Every time, on the same side. Every time, against the British state.
His defenders invoke the cab-rank rule: barristers must take the cases offered to them. His own friend and colleague, Ben Williams KC, demolished the defence in public. Hermer was "an open activist throughout his career," Williams said. The cab rank, he noted, is a polite fiction in chambers full of lawyers who proudly declare they will not represent certain clients.
The idea that one can't extrapolate revealed preferences from a career of acting only for a specific demographic is absurd.
Before the law, there was the politics. As a student at Manchester, Hermer was an activist volunteer for Searchlight magazine, a publication founded by Gerry Gable, a former Communist Party member convicted of burglary in 1964 and later responsible for a BBC Panorama documentary so defamatory the corporation lost the libel case and paid damages. Hermer did not drift away from Searchlight after university. He was recommended for its management committee in 1996, three years after being called to the bar. He attended meetings alongside Nick Lowles, who would go on to found Hope Not Hate. Searchlight itself described Hermer as "an active and dedicated anti-fascist" and noted he remained a patron of Searchlight Research Associates. He omits all of this from his public biographical statements.
None of this is disqualifying in itself. Lawyers take unpleasant cases. Students have radical phases. Searchlight is what it is; Hermer is individually free to associate as he wishes and hold whatever beliefs and views he likes – even if he denies them to others as a matter of routine. The point underneath is Searchlight is a highly partisan organisation which is not even close to neutral or impartial.
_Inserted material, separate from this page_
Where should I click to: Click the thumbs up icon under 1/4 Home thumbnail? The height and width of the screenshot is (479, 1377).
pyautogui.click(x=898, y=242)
By very definition, it is composed of radicals.
The pattern matters when the same man is now the most powerful unelected legal officer in the British state and is using the position to impose, across the entire machinery of government, the very worldview his career was built upon.
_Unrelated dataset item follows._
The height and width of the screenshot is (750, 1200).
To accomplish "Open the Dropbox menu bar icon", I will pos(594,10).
Parliament Must Seek Hermer's Approval First
The Telegraph obtained and published the guidance Hermer issued to government lawyers upon taking office, alongside the previous version issued by Suella Braverman in 2022. The comparison is instructive.
Braverman's guidance told civil service lawyers it was "rarely the case" a legal risk would prevent policy proceeding, and warned them not to become a "perceived block" by focusing on minor issues. Her instruction was clear: identify mitigations. Help ministers achieve their objectives within the law.
Hermer deleted those lines. He inserted 23 new references to international law. He expanded the document from three pages to five. He added two entirely new sections on international legal obligations. He instructed government lawyers to treat international treaties with the same weight as domestic law. He told them to assume every ministerial decision would be legally challenged. And he inserted what critics have called a "snitch clause" — an instruction requiring civil servants to report ministers to the Attorney General if they propose to proceed against legal advice.
Sir Michael Ellis, a former Conservative Attorney General, described the changes as "empire building" amounting to an "effective veto over all government business." Alex Burghart, shadow Chancellor of the Duchy of Lancaster, called it a "surrender charter."
Cabinet ministers have complained, publicly and privately, of Hermer blocking their decisions with legal objections. He advised Starmer against joining American and Israeli strikes on Iran on the grounds of international law. His guidance explicitly banned the government from using Parliament to override international agreements — the mechanism Rishi Sunak's government used to prevent the ECHR from destroying the Rwanda deportation plan.
Read the last line again. Don't skim.
The Attorney General issued formal guidance prohibiting Parliament from exercising parliamentary sovereignty.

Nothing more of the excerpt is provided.